Die Geschichte der Kunst beginnt mit der Zeichnung. Zugleich ist eine Skizze der erste sichtbare Ausdruck einer künstlerischen Idee. Die meisten Zeichnungen wurden nicht als eigenständige Kunstwerke geschaffen, sondern dienten der Konzeption und Umsetzung eines übergeordneten Werkes.
Erst in der Renaissance etabliert sich die Zeichnung auch als eigenständiges Medium. Die neue Ausstellung der Kunsthalle „Am Anfang war die Zeichnung“ (bis 6. September) stellt verschiedene Formen und Funktionen von Zeichnungen vor. Darunter viele Werke, die noch nie oder lange nicht zu sehen waren.
Die Schau präsentiert prominente sowie auch zahlreiche unpublizierte Meisterzeichnungen aus dem Bestand des Kupferstichkabinetts. Insgesamt sind in den beiden Studiensälen 55 Originale versammelt – vom 15. bis zum 20. Jahrhundert.
Dürer, Liebermann, Modersohn-Becker
Darunter befinden sich neben Zeichnungen auf Papier auch drei Arbeiten auf Pergament, zwei Gemälde, eine Statuette, ein Skizzenbuch, eine Radierung und ein Film. Die Werke stammen unter anderem von Albrecht Dürer, Lovis Corinth, Max Liebermann und Paula Modersohn-Becker.
Nach mehr als 70 Jahren wird ein Entwurf (um 1898/1900) von Paula Modersohn-Becker für ein Schokoladen-Sammelbild des norddeutschen Lebensmittelunternehmens Stollwerck erstmals wieder gezeigt. Die Illustration war einer von mehreren Entwürfen, die Modersohn-Becker für zwei von Stollwerck ausgeschriebene Wettbewerbe für Sammelbilder schuf.
Der Schokoladenfabrikant Hans Imhoff, selbst Kunstsammler, erhoffte sich durch die Einführung der Sammelbilder größere Verkaufszahlen. Das ausgestellte Aquarell von Paula entstand also für einen gewerblichen Zweck.
Weniger Künstlerinnen im Bestand
Neben ihr ist mit Angelika Kauffmann eine weitere prominente Malerin in der Ausstellung vertreten. Weitere weibliche Positionen werden bewusst gezeigt, obwohl sich diese nicht immer nahtlos einfügen. Ein Grund dafür ist, dass es sehr viel weniger Künstlerinnen als Künstler gab und auch der Bremer Bestand vom 16. bis 18. Jahrhundert hier entsprechend klein ist. Ein anderer Grund ist, dass Frauen bis ins 20. Jahrhundert hinein meist nicht die gleiche professionelle Ausbildung erhielten wie ihre männlichen Kollegen.
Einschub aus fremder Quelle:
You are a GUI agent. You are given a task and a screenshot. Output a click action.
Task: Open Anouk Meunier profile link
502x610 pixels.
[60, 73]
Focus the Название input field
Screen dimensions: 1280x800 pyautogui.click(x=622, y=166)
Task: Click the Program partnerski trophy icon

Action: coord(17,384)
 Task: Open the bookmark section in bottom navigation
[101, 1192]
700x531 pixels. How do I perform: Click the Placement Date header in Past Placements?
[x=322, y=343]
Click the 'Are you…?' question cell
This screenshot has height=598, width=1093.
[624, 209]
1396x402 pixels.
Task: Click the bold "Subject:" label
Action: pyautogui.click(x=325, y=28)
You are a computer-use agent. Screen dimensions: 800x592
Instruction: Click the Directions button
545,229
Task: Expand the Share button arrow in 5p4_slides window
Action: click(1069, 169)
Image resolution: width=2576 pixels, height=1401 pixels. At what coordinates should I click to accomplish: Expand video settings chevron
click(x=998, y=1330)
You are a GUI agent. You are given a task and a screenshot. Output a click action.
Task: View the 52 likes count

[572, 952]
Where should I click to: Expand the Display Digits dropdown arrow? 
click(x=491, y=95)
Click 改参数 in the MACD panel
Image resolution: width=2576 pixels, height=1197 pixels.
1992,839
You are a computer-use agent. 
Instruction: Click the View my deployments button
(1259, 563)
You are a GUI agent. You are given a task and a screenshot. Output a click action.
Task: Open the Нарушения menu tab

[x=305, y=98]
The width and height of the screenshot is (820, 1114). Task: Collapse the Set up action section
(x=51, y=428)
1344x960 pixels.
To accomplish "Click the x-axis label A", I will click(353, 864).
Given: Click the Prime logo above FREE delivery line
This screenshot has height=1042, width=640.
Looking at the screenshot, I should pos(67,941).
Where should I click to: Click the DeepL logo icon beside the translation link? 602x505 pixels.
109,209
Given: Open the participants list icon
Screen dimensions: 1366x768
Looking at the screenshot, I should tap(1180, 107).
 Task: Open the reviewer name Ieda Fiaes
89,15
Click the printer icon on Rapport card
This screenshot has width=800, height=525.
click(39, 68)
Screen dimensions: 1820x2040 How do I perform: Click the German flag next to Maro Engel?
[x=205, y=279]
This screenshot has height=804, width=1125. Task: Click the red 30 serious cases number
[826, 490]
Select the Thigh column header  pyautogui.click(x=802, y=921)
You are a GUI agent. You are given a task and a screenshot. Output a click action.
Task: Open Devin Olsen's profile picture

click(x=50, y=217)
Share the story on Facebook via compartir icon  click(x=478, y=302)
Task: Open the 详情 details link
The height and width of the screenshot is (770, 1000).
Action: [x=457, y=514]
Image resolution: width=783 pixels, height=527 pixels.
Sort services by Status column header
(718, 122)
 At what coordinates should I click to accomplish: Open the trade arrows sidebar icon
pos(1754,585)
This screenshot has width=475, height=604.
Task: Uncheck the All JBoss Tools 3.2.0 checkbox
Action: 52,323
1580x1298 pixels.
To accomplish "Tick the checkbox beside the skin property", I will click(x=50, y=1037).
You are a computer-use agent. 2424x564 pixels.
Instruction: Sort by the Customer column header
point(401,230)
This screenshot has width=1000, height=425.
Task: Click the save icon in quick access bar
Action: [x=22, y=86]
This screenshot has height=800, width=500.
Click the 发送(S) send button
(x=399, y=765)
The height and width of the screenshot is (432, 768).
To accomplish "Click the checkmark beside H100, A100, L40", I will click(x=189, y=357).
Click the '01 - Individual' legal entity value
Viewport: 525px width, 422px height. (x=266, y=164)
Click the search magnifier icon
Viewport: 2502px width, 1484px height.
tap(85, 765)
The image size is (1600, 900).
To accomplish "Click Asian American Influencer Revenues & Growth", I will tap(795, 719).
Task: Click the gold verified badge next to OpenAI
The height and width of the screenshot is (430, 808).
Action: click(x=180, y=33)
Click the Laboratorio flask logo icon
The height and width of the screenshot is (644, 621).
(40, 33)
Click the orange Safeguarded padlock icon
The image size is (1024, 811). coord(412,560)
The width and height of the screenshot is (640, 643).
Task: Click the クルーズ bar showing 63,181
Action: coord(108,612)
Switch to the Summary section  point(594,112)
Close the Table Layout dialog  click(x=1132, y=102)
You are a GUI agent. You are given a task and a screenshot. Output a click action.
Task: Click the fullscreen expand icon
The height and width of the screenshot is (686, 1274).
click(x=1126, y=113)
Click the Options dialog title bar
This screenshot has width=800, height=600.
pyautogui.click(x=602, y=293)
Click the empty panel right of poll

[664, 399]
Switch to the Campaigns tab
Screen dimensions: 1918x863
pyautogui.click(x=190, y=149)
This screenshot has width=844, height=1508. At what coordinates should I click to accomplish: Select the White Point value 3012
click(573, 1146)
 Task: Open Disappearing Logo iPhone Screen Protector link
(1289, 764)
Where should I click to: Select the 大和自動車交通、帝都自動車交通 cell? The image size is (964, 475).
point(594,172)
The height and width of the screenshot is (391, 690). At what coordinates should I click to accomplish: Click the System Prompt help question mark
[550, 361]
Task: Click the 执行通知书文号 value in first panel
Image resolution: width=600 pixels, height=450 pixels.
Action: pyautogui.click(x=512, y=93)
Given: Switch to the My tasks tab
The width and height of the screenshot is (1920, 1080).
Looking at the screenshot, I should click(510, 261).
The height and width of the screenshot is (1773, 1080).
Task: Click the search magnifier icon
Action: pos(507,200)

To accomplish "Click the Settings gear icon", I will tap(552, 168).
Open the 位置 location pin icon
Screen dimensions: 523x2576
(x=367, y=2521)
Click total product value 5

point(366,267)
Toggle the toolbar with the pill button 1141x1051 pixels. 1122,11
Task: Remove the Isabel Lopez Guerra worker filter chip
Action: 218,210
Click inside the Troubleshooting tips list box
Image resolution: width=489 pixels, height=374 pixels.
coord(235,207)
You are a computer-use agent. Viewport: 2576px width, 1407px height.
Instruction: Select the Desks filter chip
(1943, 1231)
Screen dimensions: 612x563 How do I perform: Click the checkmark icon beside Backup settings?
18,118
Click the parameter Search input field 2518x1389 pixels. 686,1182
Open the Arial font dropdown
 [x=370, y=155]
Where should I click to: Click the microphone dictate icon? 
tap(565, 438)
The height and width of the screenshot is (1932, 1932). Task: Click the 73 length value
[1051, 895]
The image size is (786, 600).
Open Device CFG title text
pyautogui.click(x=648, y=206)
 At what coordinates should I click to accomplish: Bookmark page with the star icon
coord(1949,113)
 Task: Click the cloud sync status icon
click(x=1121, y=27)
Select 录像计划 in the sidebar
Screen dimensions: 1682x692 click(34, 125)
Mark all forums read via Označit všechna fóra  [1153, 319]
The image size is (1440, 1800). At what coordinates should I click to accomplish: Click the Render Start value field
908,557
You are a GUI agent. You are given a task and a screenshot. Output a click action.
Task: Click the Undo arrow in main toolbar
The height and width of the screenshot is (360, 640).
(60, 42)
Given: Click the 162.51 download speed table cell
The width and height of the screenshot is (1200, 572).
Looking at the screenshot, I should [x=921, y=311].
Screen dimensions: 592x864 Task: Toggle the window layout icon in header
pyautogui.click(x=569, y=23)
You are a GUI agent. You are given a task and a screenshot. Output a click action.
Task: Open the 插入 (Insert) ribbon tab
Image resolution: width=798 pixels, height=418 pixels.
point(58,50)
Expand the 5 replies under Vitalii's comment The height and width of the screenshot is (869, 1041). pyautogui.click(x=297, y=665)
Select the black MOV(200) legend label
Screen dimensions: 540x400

In der Ausstellung wird der Formfindungsprozess einer Bildidee von der Skizze über die Studie zur direkten Vorzeichnung nachvollziehbar gemacht. Anschaulich wird das am Beispiel des Gemäldes „Die Kindheit des Zeus“ von Lovis Corinth: Das Bremer Kupferstichkabinett besitzt fünf Zeichnungen und eine Ölskizze, die der Künstler in Vorbereitung des Gemäldes anfertigte.